Coronavirus mutation jumps from mink to humans in Denmark putting ENTIRE region in lockdown after 200 people infected

MORE than a quarter of a million Danes were forced into lockdown today amid reports a mutant strain of mink-related coronavirus had been found in humans.

The worrying news came after Denmark's government started culling 15 million animals at more than 1,100 lucrative mink farms in the north-west of the country.

The country's Prime Minister warned the strain "could pose a risk that future vaccines won't work" as she announced strict measures in the Jutland region.

Denmark’s State Serum Institute – which deals with infectious diseases – has found mink-related versions of coronavirus in 214 people since June, according to a report on its website.

However, the more infectious strain of the mutated coronavirus – which sparked the cull – has to date only been found in 12 people and on five mink farms, reports Reuters.

Danish officials have said that this mutation does not cause a more severe illness in humans – but that it is not inhibited by antibodies to the same degree as the normal virus.

Lab tests and preliminary studies suggest that antibodies in people infected with Covid-19 were less effective in inhibiting the strain – which the report calls 'Cluster 5.'

Of the 12 people infected with this mutated strain, 11 are from the North Jutland region including four who were connected to three of the farms where the strain was found.


The Institute calls the findings “worrying” and says that further studies are now underway. 

“The best way to get rid of this variant is generally to slow down the spread of infection,” the report reads.

Mutations making the virus less sensitive to antibodies have been a concern for “a long time” but remained theoretical until this week.

The coronavirus evolves constantly and, to date, there is no evidence that any of the mutations pose an increased danger to people.

However, the Danish authorities are not taking any chances.

"Instead of waiting for evidence, it is better to act quickly," said Tyra Grove Krause, of the Institute.

In seven northern municipalities sport and cultural activities have been suspended, public transportation has been stopped and regional borders have been closed.


Only people with so-called "critical functions" such as police and health officials and different authorities are being permitted to cross municipal boundaries.

People in the region have also been urged to to get tested a soon as possible.

From Saturday, restaurants must close and school students from fifth grade and up will switch to remote learning Monday.

"We must knock down completely this virus variant," said Health Minister Magnus Heunicke.

WHO officials said each case needs to be evaluated to determine if any of the changes mean the virus behaves differently.

"We are a long, long way from making any determination of that kind," said Mike Ryan, the WHO emergencies chief.

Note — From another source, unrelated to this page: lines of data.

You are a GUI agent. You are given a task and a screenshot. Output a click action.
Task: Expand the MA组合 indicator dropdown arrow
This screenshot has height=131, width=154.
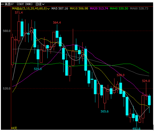click(x=48, y=9)
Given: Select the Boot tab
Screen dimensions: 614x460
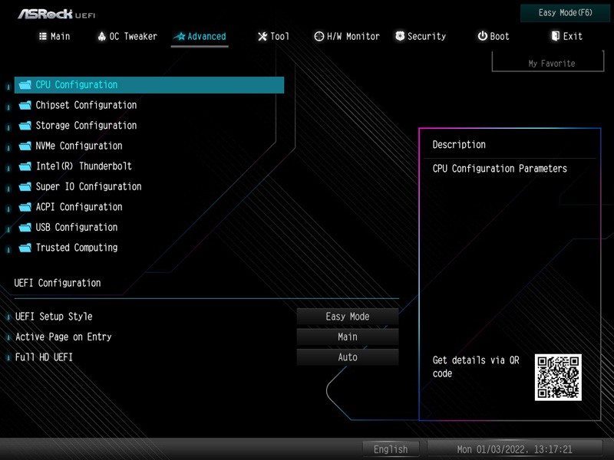Looking at the screenshot, I should coord(494,36).
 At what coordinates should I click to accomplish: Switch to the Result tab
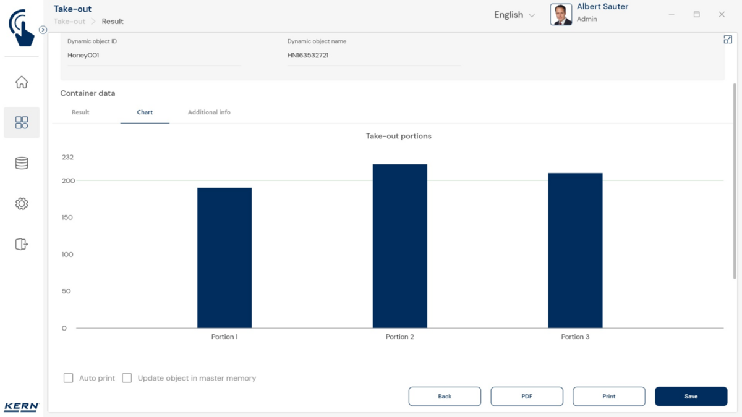80,112
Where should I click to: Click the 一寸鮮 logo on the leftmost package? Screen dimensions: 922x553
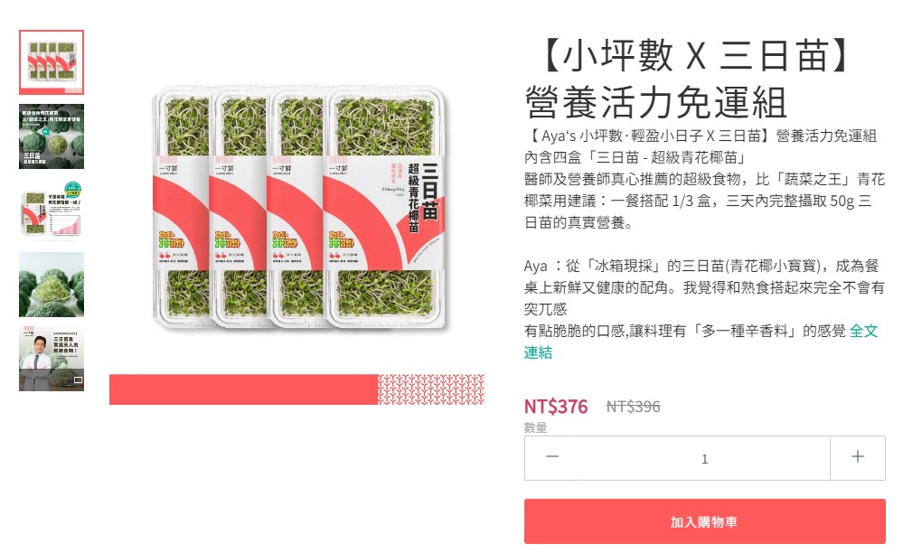point(168,169)
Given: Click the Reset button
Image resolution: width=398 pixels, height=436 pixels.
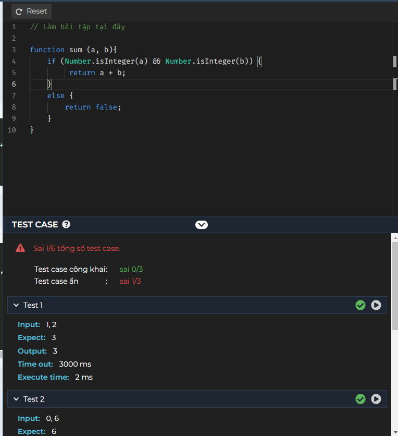Looking at the screenshot, I should pyautogui.click(x=31, y=11).
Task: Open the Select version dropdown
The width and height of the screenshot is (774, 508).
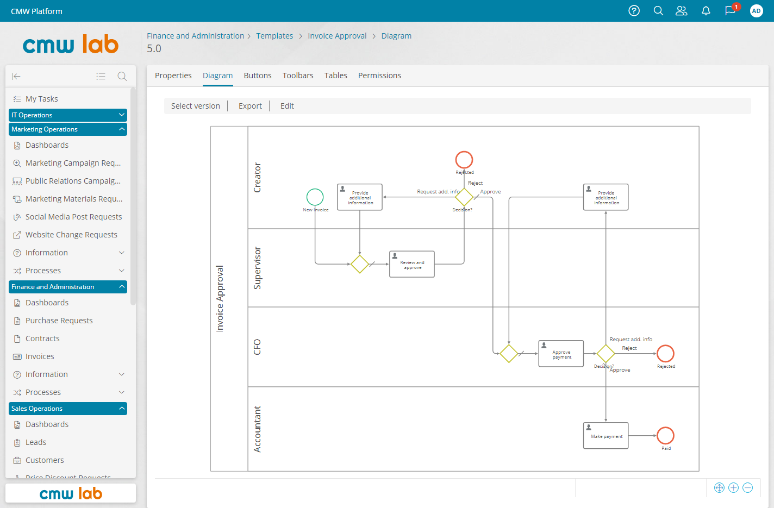Action: (196, 105)
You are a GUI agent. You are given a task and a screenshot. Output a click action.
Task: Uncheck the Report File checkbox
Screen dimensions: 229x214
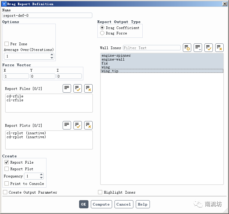coord(7,162)
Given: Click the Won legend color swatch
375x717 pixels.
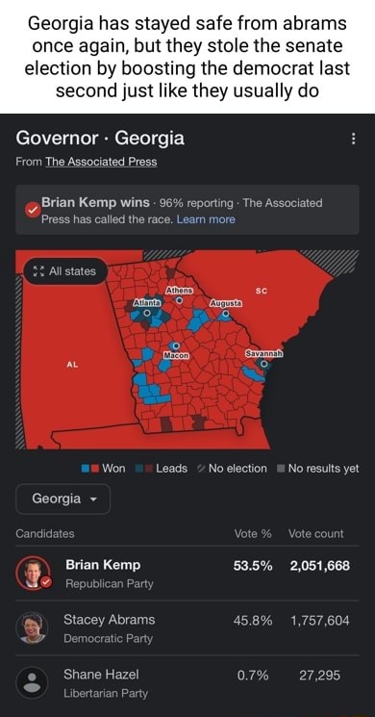Looking at the screenshot, I should click(x=90, y=469).
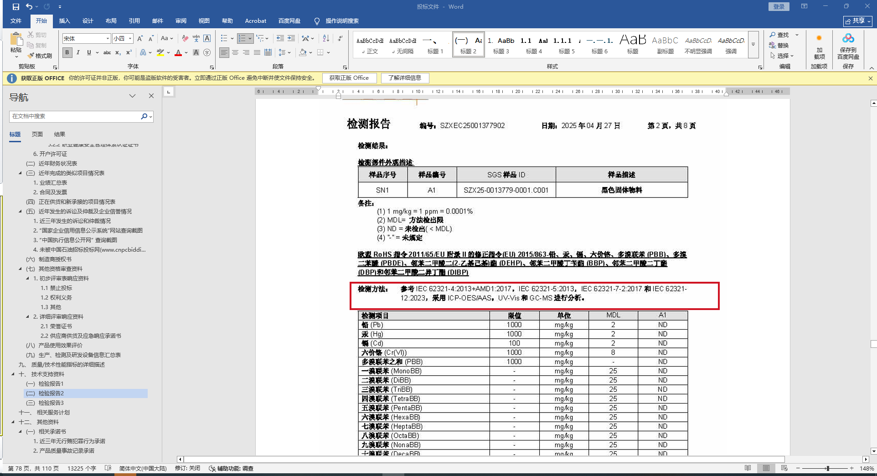The image size is (877, 476).
Task: Collapse the 技术支持资料 tree section
Action: click(x=13, y=374)
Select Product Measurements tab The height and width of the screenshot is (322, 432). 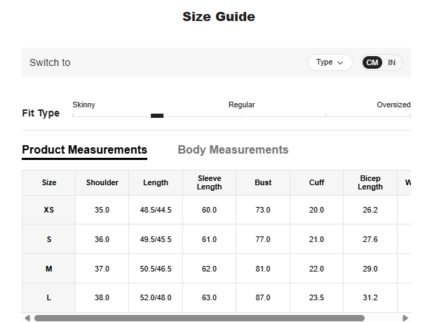(84, 149)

He added that such mutations happen all the time in viruses.


"Right now the evidence that we have doesn't suggest that this variant is in any way different in the way it behaves," he said in Geneva.

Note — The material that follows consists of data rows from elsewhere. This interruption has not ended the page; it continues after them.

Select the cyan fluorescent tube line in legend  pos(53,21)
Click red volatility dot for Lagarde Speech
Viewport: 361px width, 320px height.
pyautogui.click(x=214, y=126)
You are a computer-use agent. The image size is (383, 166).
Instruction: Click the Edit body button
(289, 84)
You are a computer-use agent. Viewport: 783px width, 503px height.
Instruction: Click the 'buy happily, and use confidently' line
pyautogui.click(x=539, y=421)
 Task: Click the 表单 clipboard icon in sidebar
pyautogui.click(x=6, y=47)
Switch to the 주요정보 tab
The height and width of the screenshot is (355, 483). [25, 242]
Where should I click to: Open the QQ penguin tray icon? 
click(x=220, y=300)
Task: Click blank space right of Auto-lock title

Peter Ben Embarek, a WHO expert on food safety, said that initial studies on pigs, chickens and cattle "show that these species are not at all susceptible in the same way that mink are, for example.

So even if these animals were infected, they would not be able to sustain and spread the disease in the same way.

Britain on Friday said that people coming from Denmark must self-isolate for 14 days, adding the country to a list of countries it deems risky.

Denmark, the world's largest mink fur exporter, produces an estimated 17 million furs per year.

Kopenhagen Fur, a cooperative of 1,500 Danish breeders, accounts for 40 per cent of the global mink production with most of its exports headingto China and Hong Kong.

PETA Vice President of International Programmes Mimi Bekhechi told the Sun Online: "Fur farms packed with sick, stressed, suffering animals are revolting places – they are dangerous breeding grounds for diseases and have been identified as COVID-19 hotspots.

"Not only could this mutated coronavirus in minks – which has now spread to humans – limit the effectiveness of a future vaccine for humans, as the Danish prime minister has warned, hellhole fur farms are also indefensibly cruel.

"PETA is urging Denmark to ban these pandemic petri dishes immediately – because no one needs a mink coat, but we do need an effective vaccine and an ethical society."